Data section start
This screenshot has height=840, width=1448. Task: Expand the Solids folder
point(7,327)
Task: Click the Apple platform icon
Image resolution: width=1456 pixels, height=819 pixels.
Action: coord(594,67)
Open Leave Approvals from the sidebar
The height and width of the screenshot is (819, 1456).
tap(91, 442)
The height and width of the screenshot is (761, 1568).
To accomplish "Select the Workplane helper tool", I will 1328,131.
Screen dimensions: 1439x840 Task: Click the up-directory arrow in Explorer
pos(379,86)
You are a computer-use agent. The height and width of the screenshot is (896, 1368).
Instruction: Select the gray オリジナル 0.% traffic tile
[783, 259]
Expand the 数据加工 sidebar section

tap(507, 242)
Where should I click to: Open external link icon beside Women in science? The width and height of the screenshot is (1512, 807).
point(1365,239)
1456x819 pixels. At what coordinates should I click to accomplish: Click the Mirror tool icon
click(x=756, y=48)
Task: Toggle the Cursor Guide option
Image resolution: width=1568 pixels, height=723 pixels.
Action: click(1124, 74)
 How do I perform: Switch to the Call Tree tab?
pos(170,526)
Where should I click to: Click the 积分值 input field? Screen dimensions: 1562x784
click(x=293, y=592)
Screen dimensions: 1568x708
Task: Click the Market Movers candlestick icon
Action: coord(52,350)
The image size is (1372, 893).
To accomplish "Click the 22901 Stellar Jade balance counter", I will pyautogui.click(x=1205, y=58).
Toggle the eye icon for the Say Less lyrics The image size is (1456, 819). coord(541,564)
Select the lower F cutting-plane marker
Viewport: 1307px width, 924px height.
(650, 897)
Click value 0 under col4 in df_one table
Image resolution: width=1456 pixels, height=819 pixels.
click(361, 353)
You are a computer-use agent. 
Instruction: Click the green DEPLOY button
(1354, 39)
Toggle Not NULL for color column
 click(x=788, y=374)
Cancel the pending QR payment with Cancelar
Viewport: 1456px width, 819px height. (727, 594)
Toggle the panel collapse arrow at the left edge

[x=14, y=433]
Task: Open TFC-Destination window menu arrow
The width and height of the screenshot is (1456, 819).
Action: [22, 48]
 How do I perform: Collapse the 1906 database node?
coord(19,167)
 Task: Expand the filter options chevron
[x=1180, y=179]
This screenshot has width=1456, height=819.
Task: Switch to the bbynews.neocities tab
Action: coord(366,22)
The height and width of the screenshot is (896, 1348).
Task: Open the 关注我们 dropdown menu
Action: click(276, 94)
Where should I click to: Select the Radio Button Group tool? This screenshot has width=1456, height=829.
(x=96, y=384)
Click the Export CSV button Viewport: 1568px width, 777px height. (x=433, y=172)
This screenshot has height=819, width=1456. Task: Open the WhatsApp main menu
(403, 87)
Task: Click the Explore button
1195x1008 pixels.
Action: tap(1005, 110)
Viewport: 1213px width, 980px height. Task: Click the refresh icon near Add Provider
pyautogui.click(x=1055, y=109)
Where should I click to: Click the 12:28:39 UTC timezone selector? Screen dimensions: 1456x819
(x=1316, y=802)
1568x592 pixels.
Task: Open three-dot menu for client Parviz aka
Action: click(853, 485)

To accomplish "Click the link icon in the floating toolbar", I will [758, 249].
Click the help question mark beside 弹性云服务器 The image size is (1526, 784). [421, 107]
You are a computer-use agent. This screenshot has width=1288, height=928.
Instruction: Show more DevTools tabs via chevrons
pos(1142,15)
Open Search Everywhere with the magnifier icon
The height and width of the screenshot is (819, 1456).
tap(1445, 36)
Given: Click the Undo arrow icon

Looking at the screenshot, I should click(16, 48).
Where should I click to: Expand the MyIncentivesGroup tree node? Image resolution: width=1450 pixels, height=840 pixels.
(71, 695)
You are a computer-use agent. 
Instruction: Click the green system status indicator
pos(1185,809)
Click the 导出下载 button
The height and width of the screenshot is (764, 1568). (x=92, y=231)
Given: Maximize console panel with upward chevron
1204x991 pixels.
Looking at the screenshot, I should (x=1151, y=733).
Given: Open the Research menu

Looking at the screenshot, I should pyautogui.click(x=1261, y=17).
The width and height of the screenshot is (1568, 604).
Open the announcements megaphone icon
Data section end
* _Required action_: Start at the first line and transcribe the data exactly through the last.

* _Written response_:
This screenshot has height=840, width=1448. Task: Expand the Solids folder
point(7,327)
Task: Click the Apple platform icon
Image resolution: width=1456 pixels, height=819 pixels.
Action: coord(594,67)
Open Leave Approvals from the sidebar
The height and width of the screenshot is (819, 1456).
tap(91, 442)
The height and width of the screenshot is (761, 1568).
To accomplish "Select the Workplane helper tool", I will 1328,131.
Screen dimensions: 1439x840 Task: Click the up-directory arrow in Explorer
pos(379,86)
You are a computer-use agent. The height and width of the screenshot is (896, 1368).
Instruction: Select the gray オリジナル 0.% traffic tile
[783, 259]
Expand the 数据加工 sidebar section

tap(507, 242)
Where should I click to: Open external link icon beside Women in science? The width and height of the screenshot is (1512, 807).
point(1365,239)
1456x819 pixels. At what coordinates should I click to accomplish: Click the Mirror tool icon
click(x=756, y=48)
Task: Toggle the Cursor Guide option
Image resolution: width=1568 pixels, height=723 pixels.
Action: click(1124, 74)
 How do I perform: Switch to the Call Tree tab?
pos(170,526)
Where should I click to: Click the 积分值 input field? Screen dimensions: 1562x784
click(x=293, y=592)
Screen dimensions: 1568x708
Task: Click the Market Movers candlestick icon
Action: coord(52,350)
The image size is (1372, 893).
To accomplish "Click the 22901 Stellar Jade balance counter", I will pyautogui.click(x=1205, y=58).
Toggle the eye icon for the Say Less lyrics The image size is (1456, 819). coord(541,564)
Select the lower F cutting-plane marker
Viewport: 1307px width, 924px height.
(650, 897)
Click value 0 under col4 in df_one table
Image resolution: width=1456 pixels, height=819 pixels.
click(361, 353)
You are a computer-use agent. 
Instruction: Click the green DEPLOY button
(1354, 39)
Toggle Not NULL for color column
 click(x=788, y=374)
Cancel the pending QR payment with Cancelar
Viewport: 1456px width, 819px height. (727, 594)
Toggle the panel collapse arrow at the left edge

[x=14, y=433]
Task: Open TFC-Destination window menu arrow
The width and height of the screenshot is (1456, 819).
Action: [22, 48]
 How do I perform: Collapse the 1906 database node?
coord(19,167)
 Task: Expand the filter options chevron
[x=1180, y=179]
This screenshot has width=1456, height=819.
Task: Switch to the bbynews.neocities tab
Action: coord(366,22)
The height and width of the screenshot is (896, 1348).
Task: Open the 关注我们 dropdown menu
Action: click(276, 94)
Where should I click to: Select the Radio Button Group tool? This screenshot has width=1456, height=829.
(x=96, y=384)
Click the Export CSV button Viewport: 1568px width, 777px height. (x=433, y=172)
This screenshot has height=819, width=1456. Task: Open the WhatsApp main menu
(403, 87)
Task: Click the Explore button
1195x1008 pixels.
Action: tap(1005, 110)
Viewport: 1213px width, 980px height. Task: Click the refresh icon near Add Provider
pyautogui.click(x=1055, y=109)
Where should I click to: Click the 12:28:39 UTC timezone selector? Screen dimensions: 1456x819
(x=1316, y=802)
1568x592 pixels.
Task: Open three-dot menu for client Parviz aka
Action: click(853, 485)

To accomplish "Click the link icon in the floating toolbar", I will [758, 249].
Click the help question mark beside 弹性云服务器 The image size is (1526, 784). [421, 107]
You are a computer-use agent. This screenshot has width=1288, height=928.
Instruction: Show more DevTools tabs via chevrons
pos(1142,15)
Open Search Everywhere with the magnifier icon
The height and width of the screenshot is (819, 1456).
tap(1445, 36)
Given: Click the Undo arrow icon

Looking at the screenshot, I should click(16, 48).
Where should I click to: Expand the MyIncentivesGroup tree node? Image resolution: width=1450 pixels, height=840 pixels.
(71, 695)
You are a computer-use agent. 
Instruction: Click the green system status indicator
pos(1185,809)
Click the 导出下载 button
The height and width of the screenshot is (764, 1568). (x=92, y=231)
Given: Maximize console panel with upward chevron
1204x991 pixels.
Looking at the screenshot, I should (x=1151, y=733).
Given: Open the Research menu

Looking at the screenshot, I should pyautogui.click(x=1261, y=17).
The width and height of the screenshot is (1568, 604).
Open the announcements megaphone icon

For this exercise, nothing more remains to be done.